PART I: INTRODUCING THE THEORY AND THE CASES
Chapter 1: Overview
This introductory chapter sketches out the theoretical framework of the book, and introduces the national cases that form its empirical substance.
Preview of the argument:
Windows of opportunity for major change in policy frameworks are opened by conjunctions of broad political and institutional forces that give a governing party both the opportunity and the motive to forge a coalition for change and to overcome vetoes. But the scale and pace of change that is actually attempted depends on strategic judgments made by political actors within those windows. Four patterns of change are possible: big-bang (large scale, fast pace), blueprint (large scale, slow pace), mosaic (multiple small scale, fast pace) and incremental (small scale, slow pace). The choice among these strategies will turn first on whether or not the leaders of the winning coalition enjoy centralized control or must deal with other coalition members with independent power bases, and second on whether the various members of the coalition see their current positions of influence as precarious, stable or likely to improve.

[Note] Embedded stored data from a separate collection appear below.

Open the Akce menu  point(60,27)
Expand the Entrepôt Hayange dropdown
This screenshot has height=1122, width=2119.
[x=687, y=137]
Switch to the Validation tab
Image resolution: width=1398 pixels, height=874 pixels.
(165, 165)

Introduction of the cases:
The chapter also introduces the cases that will demonstrate how these dynamics have unfolded in four nations, emphasizing in particular the experience of the “millennial” period of three decades spanning the turn of the twentieth century. It sketches how the foundational policy logics of the health care state were transformed in that period in Britain, the Netherlands and the US, as each embarked in different ways of a set of “market-oriented” reforms, while the foundational logic of the Canadian health care states remained essentially unchanged. But it also situates those cases with others within a broad arc of welfare-state development, to lay out the ten cases that provide the empirical grist of the book. Britain’s establishment of the National Health Service in the 1940s and the “internal market” reforms of the NHS in the 1990s are examples of big-bang change, as is the adoption of Canadian medicare in the 1960s. The Dutch followed a “blueprint” strategy from 1988-2006 to transform their bifurcated social/private insurance system to a comprehensive system based on mandatory regulated coverage under formally private insurance. “Mosaic” strategies characterized the American adoption of Medicare and Medicaid in the 1960s, “Obamacare” in 2009-10 – while an attempt at big-bang change in the 1990s failed. Mosaic strategies also characterized the NHS reforms in England under the Coalition government in 2010-12. Finally, incremental strategies emerged as a deliberate strategic choice during windows of opportunity (not just as a default in “normal” times) in Canada’s federal system in 2002-04 and in the Labour government in England in 2002-07.